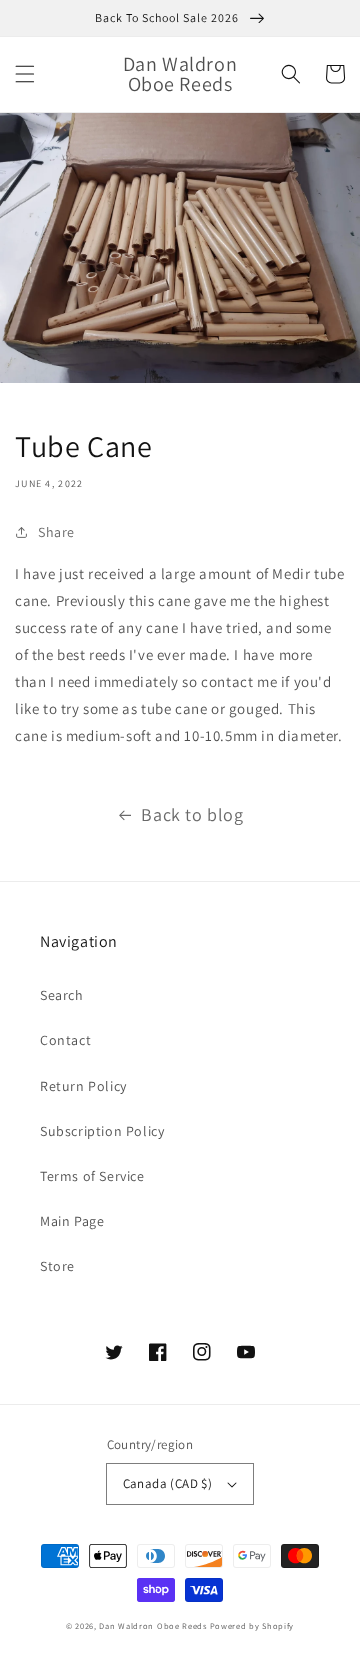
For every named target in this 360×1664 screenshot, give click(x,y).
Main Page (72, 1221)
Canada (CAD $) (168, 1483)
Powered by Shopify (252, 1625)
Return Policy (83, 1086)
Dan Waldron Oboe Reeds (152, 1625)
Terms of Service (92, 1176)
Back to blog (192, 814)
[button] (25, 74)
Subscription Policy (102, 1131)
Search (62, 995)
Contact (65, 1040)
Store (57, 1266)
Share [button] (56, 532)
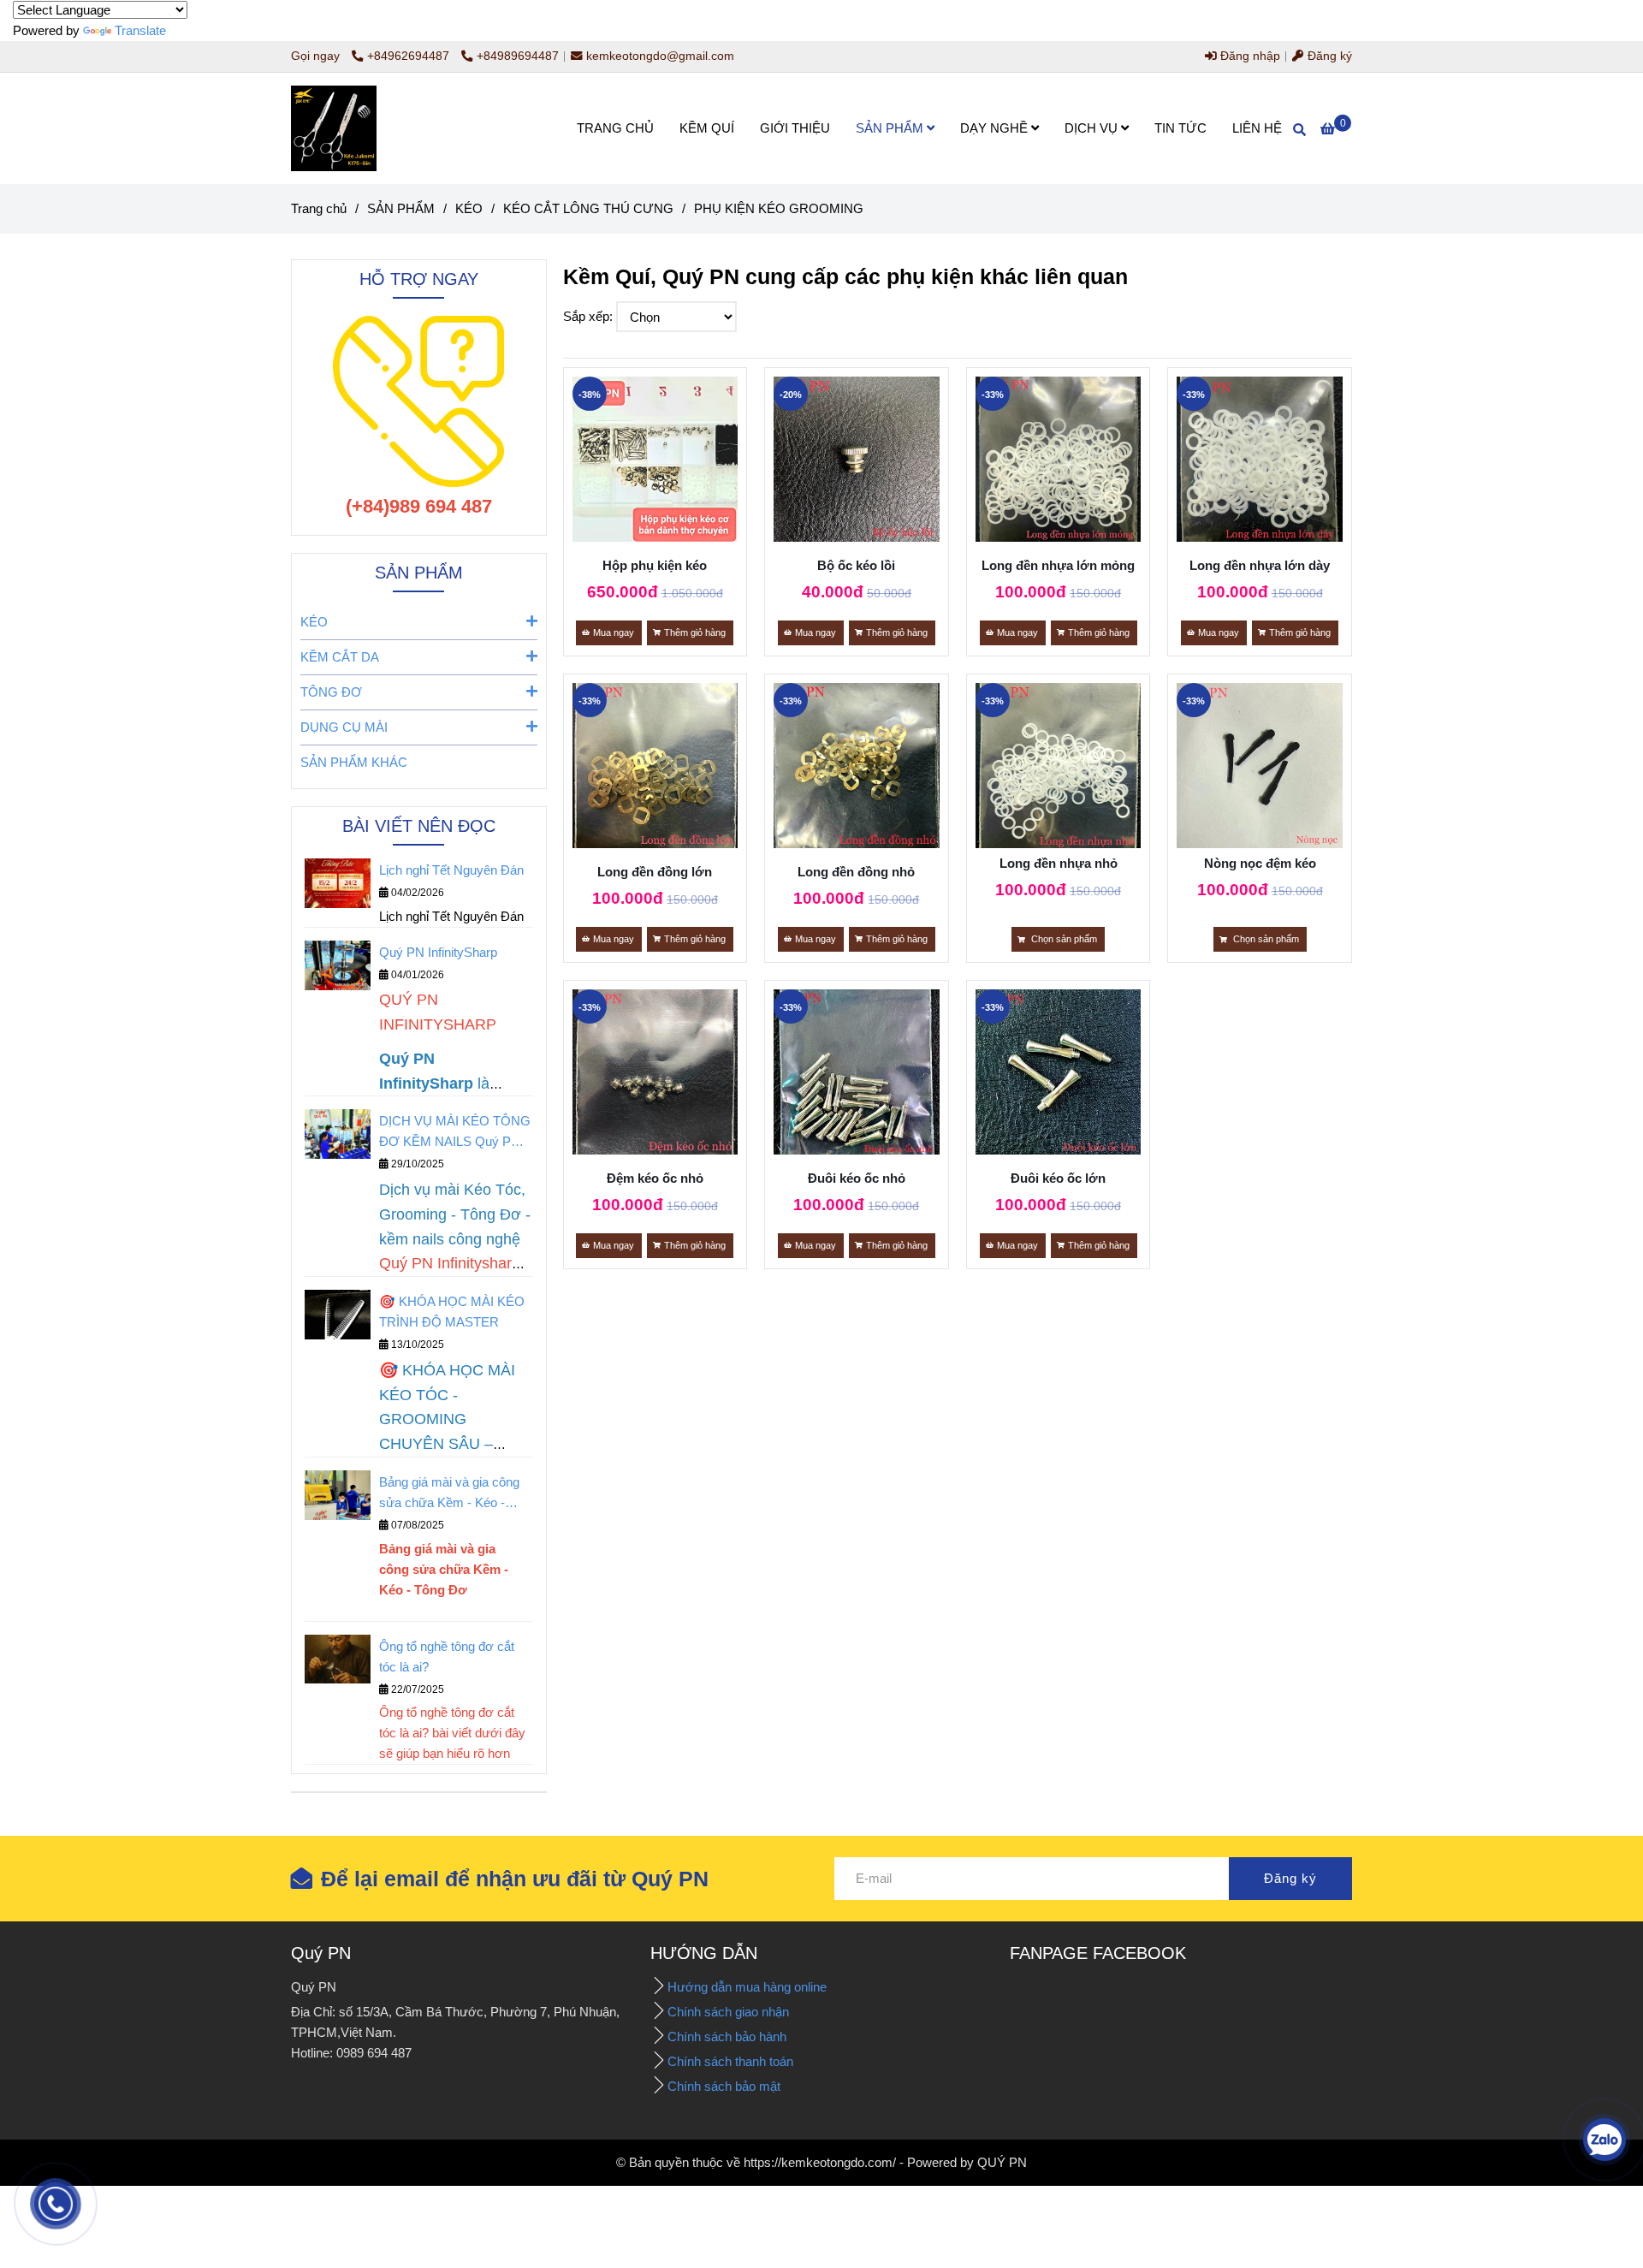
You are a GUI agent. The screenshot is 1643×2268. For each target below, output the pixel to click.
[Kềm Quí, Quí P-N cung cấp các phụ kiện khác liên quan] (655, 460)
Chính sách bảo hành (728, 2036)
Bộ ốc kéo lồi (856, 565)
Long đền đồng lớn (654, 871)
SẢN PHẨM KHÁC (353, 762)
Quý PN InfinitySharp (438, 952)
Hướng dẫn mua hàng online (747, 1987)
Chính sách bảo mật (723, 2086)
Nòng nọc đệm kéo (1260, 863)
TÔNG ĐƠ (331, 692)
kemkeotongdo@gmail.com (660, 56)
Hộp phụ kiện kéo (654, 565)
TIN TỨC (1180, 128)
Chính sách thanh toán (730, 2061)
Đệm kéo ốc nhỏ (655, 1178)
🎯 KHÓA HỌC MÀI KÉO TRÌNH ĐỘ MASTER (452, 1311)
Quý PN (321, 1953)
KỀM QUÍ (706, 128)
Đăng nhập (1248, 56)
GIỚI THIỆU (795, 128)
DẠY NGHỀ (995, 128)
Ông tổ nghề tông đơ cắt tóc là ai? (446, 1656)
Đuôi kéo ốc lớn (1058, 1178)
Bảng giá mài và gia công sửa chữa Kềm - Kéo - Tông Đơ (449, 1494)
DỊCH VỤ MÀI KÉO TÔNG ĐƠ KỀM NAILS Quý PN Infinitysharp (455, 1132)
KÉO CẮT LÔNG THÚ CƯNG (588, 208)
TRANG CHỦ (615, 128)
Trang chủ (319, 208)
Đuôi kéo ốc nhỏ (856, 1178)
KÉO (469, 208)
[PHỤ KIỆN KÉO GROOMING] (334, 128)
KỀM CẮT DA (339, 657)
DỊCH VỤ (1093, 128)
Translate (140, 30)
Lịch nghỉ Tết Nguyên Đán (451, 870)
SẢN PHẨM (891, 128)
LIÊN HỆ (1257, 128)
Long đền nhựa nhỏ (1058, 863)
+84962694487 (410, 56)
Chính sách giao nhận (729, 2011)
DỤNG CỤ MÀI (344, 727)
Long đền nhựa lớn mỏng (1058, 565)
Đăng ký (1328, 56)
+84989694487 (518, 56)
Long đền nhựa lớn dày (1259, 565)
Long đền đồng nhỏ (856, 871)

PROBLEM REQUIREMENTS:
Return nothing but the lines running from the start of the data to the line with "Terms of Service (92, 1176)", please, both ends included and no pictures.

RESPONSE TO THE EXERCISE:
For every named target in this 360×1664 screenshot, give click(x,y).
Main Page (72, 1221)
Canada (CAD $) (168, 1483)
Powered by Shopify (252, 1625)
Return Policy (83, 1086)
Dan Waldron Oboe Reeds (152, 1625)
Terms of Service (92, 1176)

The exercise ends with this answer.